• What you have to do
Starting from the line that holds "Blog de Bebés (273, 2390)", print each remaining line of the entries exactly, ending with the last.

─── Supplied data ───

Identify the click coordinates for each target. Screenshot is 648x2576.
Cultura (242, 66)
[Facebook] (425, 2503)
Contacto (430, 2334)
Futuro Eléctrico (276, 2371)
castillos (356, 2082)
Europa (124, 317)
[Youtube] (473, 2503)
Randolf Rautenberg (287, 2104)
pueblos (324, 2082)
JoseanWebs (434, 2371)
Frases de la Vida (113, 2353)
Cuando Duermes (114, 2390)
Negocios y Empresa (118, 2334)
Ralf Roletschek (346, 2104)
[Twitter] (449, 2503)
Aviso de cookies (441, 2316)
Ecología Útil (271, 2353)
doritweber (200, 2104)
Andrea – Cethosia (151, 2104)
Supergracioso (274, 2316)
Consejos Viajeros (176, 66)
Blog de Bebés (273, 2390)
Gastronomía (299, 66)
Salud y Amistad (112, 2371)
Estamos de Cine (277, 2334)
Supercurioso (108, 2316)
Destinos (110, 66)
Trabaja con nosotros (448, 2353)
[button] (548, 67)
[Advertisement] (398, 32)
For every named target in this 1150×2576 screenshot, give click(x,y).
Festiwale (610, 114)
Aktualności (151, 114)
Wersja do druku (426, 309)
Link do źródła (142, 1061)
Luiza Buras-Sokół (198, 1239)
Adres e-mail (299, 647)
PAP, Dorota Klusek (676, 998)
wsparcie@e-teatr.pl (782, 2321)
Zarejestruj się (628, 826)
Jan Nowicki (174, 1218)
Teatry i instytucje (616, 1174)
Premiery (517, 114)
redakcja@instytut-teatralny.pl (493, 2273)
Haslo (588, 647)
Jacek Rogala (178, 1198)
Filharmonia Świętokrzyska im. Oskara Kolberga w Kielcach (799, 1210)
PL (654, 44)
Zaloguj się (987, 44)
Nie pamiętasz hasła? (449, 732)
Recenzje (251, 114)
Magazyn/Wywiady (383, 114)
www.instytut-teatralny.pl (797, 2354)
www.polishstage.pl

───

• Expected output
Blog de Bebés (273, 2390)
Gastronomía (299, 66)
Salud y Amistad (112, 2371)
Estamos de Cine (277, 2334)
Supercurioso (108, 2316)
Destinos (110, 66)
Trabaja con nosotros (448, 2353)
[button] (548, 67)
[Advertisement] (398, 32)
For every named target in this 1150×2576 screenshot, give click(x,y).
Festiwale (610, 114)
Aktualności (151, 114)
Wersja do druku (426, 309)
Link do źródła (142, 1061)
Luiza Buras-Sokół (198, 1239)
Adres e-mail (299, 647)
PAP, Dorota Klusek (676, 998)
wsparcie@e-teatr.pl (782, 2321)
Zarejestruj się (628, 826)
Jan Nowicki (174, 1218)
Teatry i instytucje (616, 1174)
Premiery (517, 114)
redakcja@instytut-teatralny.pl (493, 2273)
Haslo (588, 647)
Jacek Rogala (178, 1198)
Filharmonia Świętokrzyska im. Oskara Kolberga w Kielcach (799, 1210)
PL (654, 44)
Zaloguj się (987, 44)
Nie pamiętasz hasła? (449, 732)
Recenzje (251, 114)
Magazyn/Wywiady (383, 114)
www.instytut-teatralny.pl (797, 2354)
www.polishstage.pl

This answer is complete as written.